The metabolic measures associated with alcohol consumption were predominately subclasses of lipoproteins or cholesterol metabolites (N = 63), two were apolipoproteins, three were glycerides and phospholipids, 3 were fatty acids, 1 was inflammation-related, two were amino acids and one was a fluid balance related. The largest coefficients and most significant associations between metabolic measures and alcohol consumption were observed for ApoA1 (coefficient = − 0.42, p = 6.30 × 10−10), and various HDL metabolic measures e.g. lipids in medium HDL (coefficient = − 0.41, p = 4.12 × 10−9), as shown in Fig. 3 and Supplemental Table 7.

Consistency across behaviors

No metabolic measures were commonly associated with all lifestyle behaviors. Thirty-nine metabolic measures were associated with three of the four lifestyle behaviors including the ratio of ApoB to ApoA1, the ratio of docosahexaenoic acid (DHA) to total fatty acids, glycoprotein acetyls, the ratio of triglycerides to phosphoglycerides and various lipoprotein measures.

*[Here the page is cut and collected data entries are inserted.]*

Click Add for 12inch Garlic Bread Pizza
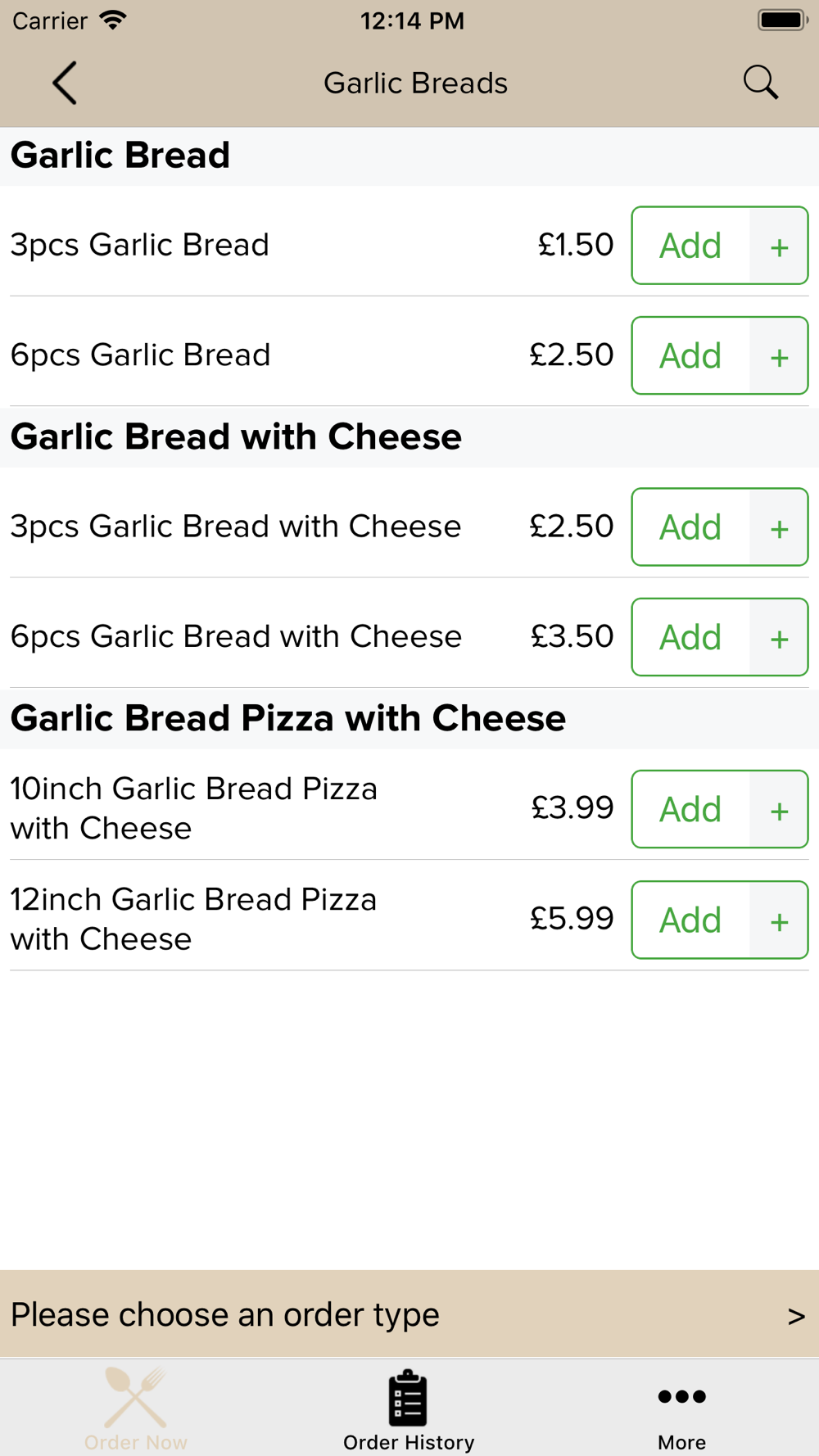Image resolution: width=819 pixels, height=1456 pixels. (x=690, y=920)
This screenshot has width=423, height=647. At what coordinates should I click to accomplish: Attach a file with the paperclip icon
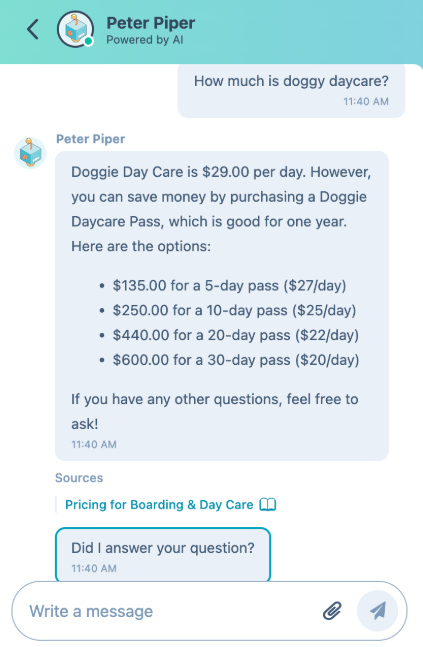(332, 611)
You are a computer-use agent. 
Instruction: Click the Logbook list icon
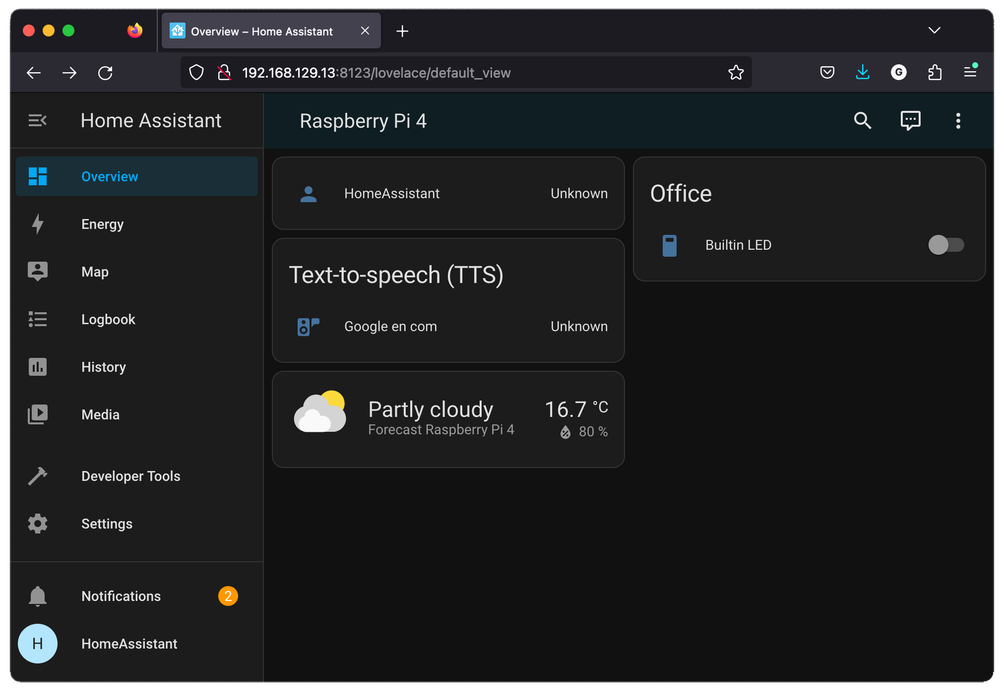point(38,320)
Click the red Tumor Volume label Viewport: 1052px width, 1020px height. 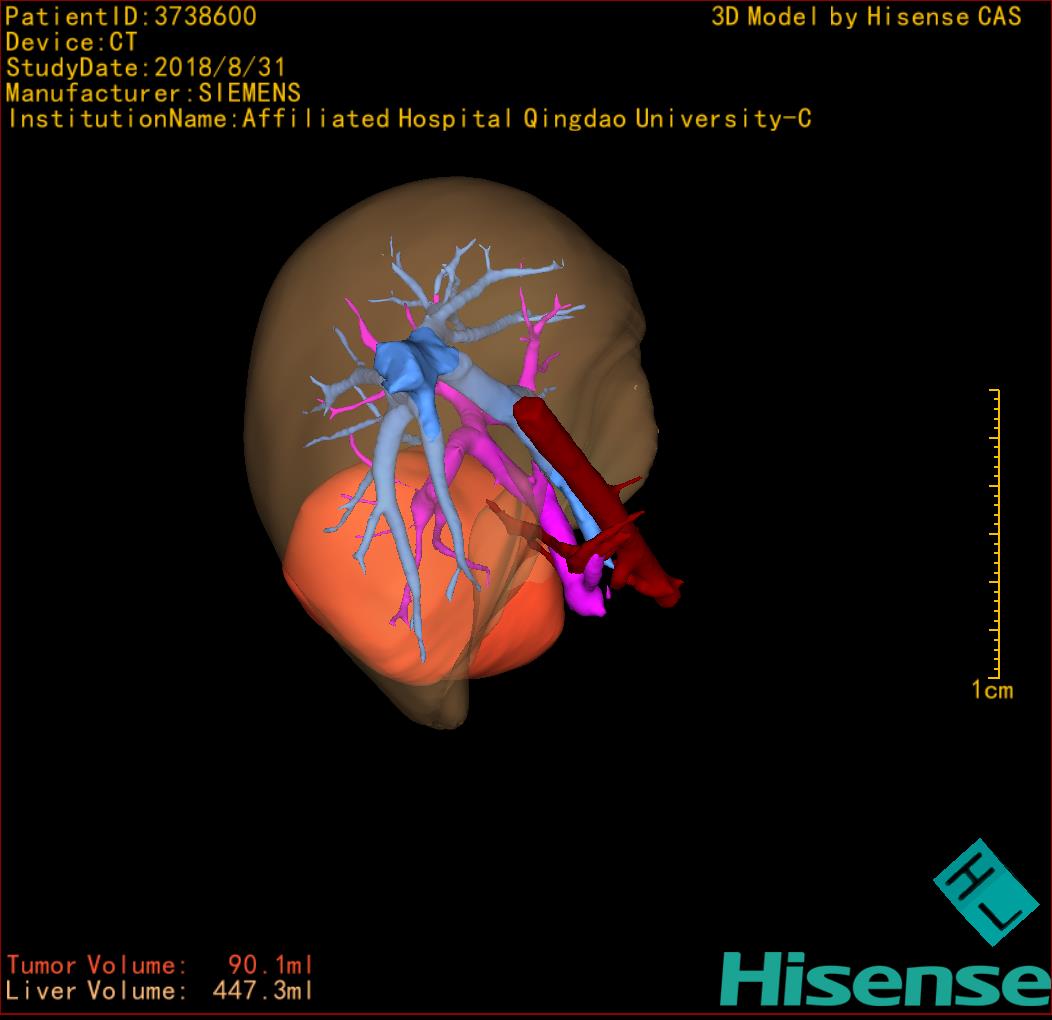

Notably, the association patterns for BMI and fruit and vegetable consumption were generally consistent with respect to direction (both positive or both negative) but were opposite of associations with alcohol consumption. For example, the coefficient of glycoprotein acetyls for fruits and vegetables and BMI were − 0.20 and − 0.66 while for alcohol consumption it was 0.19.

Metabolic pathways determined by GGM

The interrelationships of the top 25 BMI, fruit and vegetable and physical activity-associated metabolic measures are shown in the GGM (Fig. 5). Due to overlapping metabolic measures between behaviors, 49 metabolic measures are included in the GGM. Twenty HDL metabolic measures clustered with apolipoprotein A1 (the major protein component of HDL) into a single large interrelated network. Metabolic measures in this cluster were primarily associated with BMI, with particularly strong associations for the large HDL metabolic measures. Seven very large VLDL metabolic measures clustered into a network and were among those most strongly associated with fruit and vegetable consumption. Four fatty acid metabolic measures formed a separate cluster and were primarily associated with fruit and vegetable consumption and BMI. Additional small clusters included lipoprotein subclasses, glycerides and phospholipids, fatty acids and cholesterols. The remaining nine metabolic measures were not related to any of the other metabolic measures with conditional correlation in the top 10% and above, and may represent distinct phenomena.

Figure 5
figure 5

Gaussian Graphical Model of the top 25 metabolic measures correlated with alcohol consumption, BMI and fruits and vegetables categorized according to cancer preventive recommendations. The width of the line represents the strength of the correlation. Blue lines represent inverse correlation. Red lines represent positive correlations. Metabolic measures that are connected represent conditional correlations that were in the top 10%. Apo = apolipoprotein, C = cholesterol, CE = cholesterol ester, DHA = docosahexaenoic acid, FC = free cholesterol, L = lipids if suffix i.e. XL HDL L or L = large if prefix i.e. L HDL C, M = medium, P = particle, PG = phosphoglycerides, PL = phospholipid, PUFA = polyunsaturated fatty acids, S = small, TG = triglyceride, XXL = extremely large, XL = very large. Full names of metabolic measures listed are provided in the Supplemental Tables. Figure generated with the Cytoscape app within Metscape48.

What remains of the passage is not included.